Cigna insurance plans offer many different types of coverage, which include:1
- Health insurance for individuals and families.
- Dental plans.
- Medicare plans.
- Supplemental Insurance.
- International health insurance.
- Behavioral health.
Cigna health plans can be broken down into several different categories. However, the specifics of Cigna insurance plans may vary based on:
- Employer (if you opted for health insurance through your employer).
- State of residence.
- Whether you qualify for government-funded healthcare. The two main types of government healthcare are:
- Medicaid, which mostly applies to low-income individuals.2
- Medicare, which is usually for seniors or people with certain specific health conditions.3
- Whether you chose your plan through the Affordable Care Act (ACA) marketplace (as opposed to your employer).
Like many other health insurance companies, Cigna insurance plans fit into several main categories:4
- Health Maintenance Organization (HMO). An HMO plan is an option for people who don’t mind limiting themselves to providers within the Cigna network. HMO plans cover services exclusively provided by physicians and facilities that contract with the health insurance company directly.
- Exclusive Provider Organization (EPO). EPO plans give customers more flexibility when it comes to choosing a physician or facility for healthcare needs. However, many services may not be covered if they are outside the Cigna network.

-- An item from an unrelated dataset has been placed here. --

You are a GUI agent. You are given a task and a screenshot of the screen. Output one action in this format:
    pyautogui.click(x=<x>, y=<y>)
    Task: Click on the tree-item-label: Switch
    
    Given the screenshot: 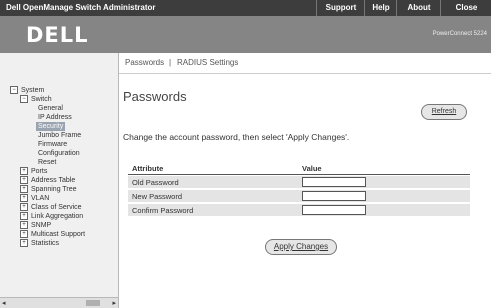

- Preferred Provider Organization (PPO). PPO plans allow customers to choose from a much wider variety of healthcare providers. However, going outside the network typically results in a much higher out-of-pocket cost for services.
Cigna also provides other options:
- Open Access Plus (OAP). OAP plans are similar to PPO plans, except the network of providers contracted directly is larger. Like with a PPO plan, OAP plans allow you to go outside this network for a higher cost.5
- This is an affordable route that allows you to choose from a limited network of healthcare services. You can opt to have your plan include out-of-network services (for a higher cost) or choose to limit yourself to the network for a lower premium.6
Cigna Out-of-Pocket Coverage
Out-of-pocket coverage means that after you meet your yearly out-of-pocket maximum, insurance will cover any costs above the maximum amount set by your plan. Out-of-pocket costs can include copayments, deductibles, and coinsurance.
Some plans are required to meet standards set by the Affordable Care Act (ACA), which calls for out-of-pocket maximums. If you have a plan through the ACA, be sure to check your coverage for the specific out-of-pocket maximum.7
Mental health and substance abuse coverage is a part of Cigna medical plans acquired through an employer and does not have a separate deductible to be met.8 If you buy your own health plan, there may be different premiums and rules regarding out-of-pocket maximums, such as not being able to apply your deductible to the out-of-pocket maximum.7
It’s always important to check the details of your plan to confirm coverage. There may be some expenses that don’t count toward your out-of-pocket maximum, including:7
- Cosmetic procedures and alternative medicine.
- Costs above the allowed amount. If your plan sets an amount for a specific service, and costs exceed that amount, your plan may not cover that cost or apply it to out-of-pocket maximum.
- Out-of-network care and services.
- Plan premiums for individual health plans (not through employer).
- Most preventive care like flu shots, well-visits, routine screenings etc.
- Plan deductibles for certain plans.
Cigna Out-of-State Rehab Coverage
Out-of-state rehab coverage may depend on your specific Cigna health plan and which treatment providers are considered in-network or out-of-network. Make sure to check your plan details for information about receiving addiction treatment that’s out of your plan’s local service area.